Ask any homeowner about one change they would make to their home, and chances are that many would say that they’d like to make it more efficient in terms of heating and cooling. With energy costs increasing every year, maintaining a comfortable temperature is more expensive than ever.
As a result, one of the fastest-growing trends in home heating and cooling is the heat pump. Considered a viable alternative to the oil, gas and electric systems that have dominated for decades, heat pumps move heat from place to another via a compressor that circulates a gas or liquid refrigerant to create heat that its pumped indoors.
To cool, the process is reversed. Although some newer furnaces are very efficient, heat pumps have the potential to be up to 300 percent more efficient, making them a popular choice among homeowners who want to save money and be more environmentally friendly.
But is a heat pump right for your home? Putting aside the expense of installing a unit, which can run into the thousands of dollars, there are some considerable advantages — and a few disadvantages — to using a heat pump for your home heating and cooling.
Pros of a Heat Pump
One of the most significant selling points of a heat pump is its efficiency. If your heat pump is well-maintained, it can produce three times as much heat as the electricity it uses, meaning that you can save a significant amount of money on energy bills. There is no need to spend thousands on oil or gas to fuel your combustion heating system, and most homeowners report decreases in their electricity bills compared to using traditional furnaces and air conditioners.

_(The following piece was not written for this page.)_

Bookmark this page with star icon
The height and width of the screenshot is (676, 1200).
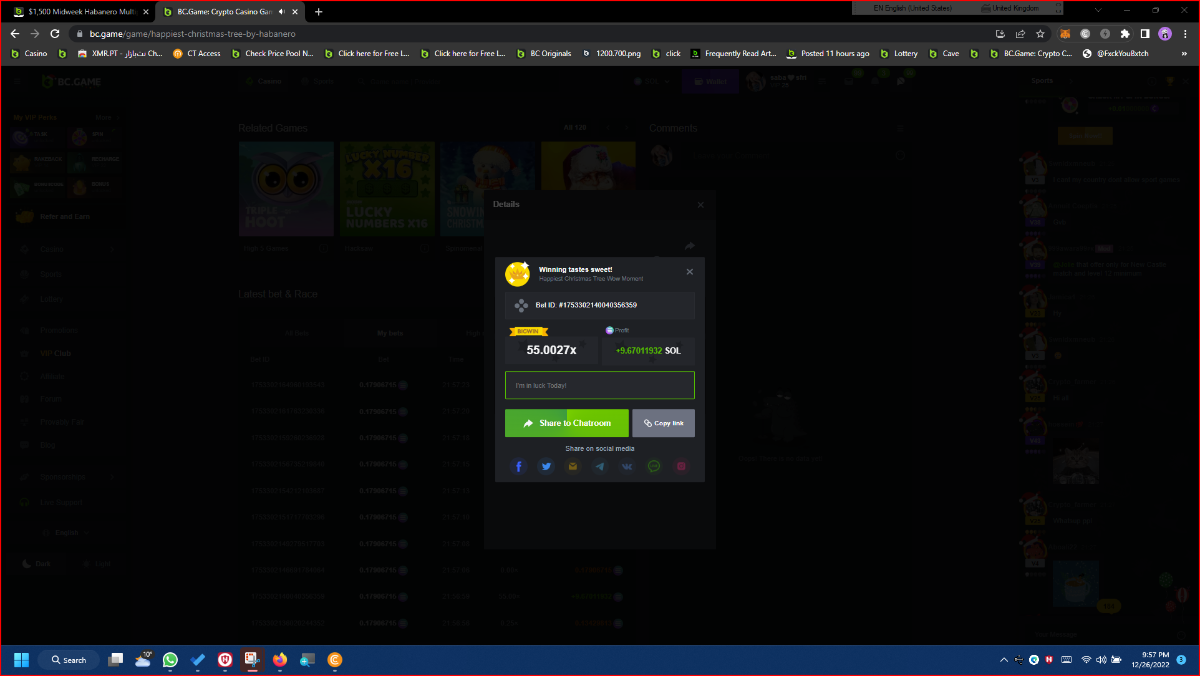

It’s not just cost savings that contribute to heat pumps’ efficiency though. They are also more environmentally friendly than traditional heating and cooling methods, although not 100 percent carbon neutral due to their use of electricity. Not only do they reduce your consumption of fossil fuels, they also release less carbon dioxide than other heating methods. In addition, if you maintain your heat pump, it can potentially work for up to 50 years.
Keeping your heat pump well-maintained is also important for safety, although generally speaking, they are safer than traditional combustion-based heating systems. Maintenance isn’t difficult either. Most annual maintenance is simple and can be done by the homeowner, with a professional inspection and tune-up by a Baltimore HVAC contractor only necessary every 3-5 years.
Finally, heat pumps are easy to use. Switching between heating and cooling requires the touch of a button; there’s no need to install bulky and noisy room air conditioners in the warmer months or invest in central air conditioning. Heat pumps also help maintain moisture levels in the air, so it doesn’t get too dry or humid. Ultimately, a heat pump can also increase the value of your home, as many home buyers are looking for upgraded heating and cooling systems.
Cons of a Heat Pump
For all the advantages of a heat pump, there are a few drawbacks to consider. For starters, the initial installation cost. Depending on the size and layout of your home, you will need to install multiple heat pumps and either several compressors or one larger one. Because the air compressors are typically installed outdoors, you’ll need to make space for them and could incur some additional costs to create an appropriate space for them. You also need to be cognizant of the potential effects of the elements on the compressors, in particular if you live in a colder climate.
Possible damage to the compressor isn’t the only concern for those in cold climates. Generally speaking, heat pumps lose efficiency when temperatures drop and are not able to warm the home as effectively. Most experts recommend maintaining an auxiliary heat source if you live in an area where temperatures routinely drop below 15 degrees.
Despite these drawbacks, a heat pump can provide an efficient and environmentally friendly source of heating and cooling that saves you money. If you are considering a change to your home’s system or building a new home, it’s worth talking with an HVAC contractor about these devices and how they could work in your home.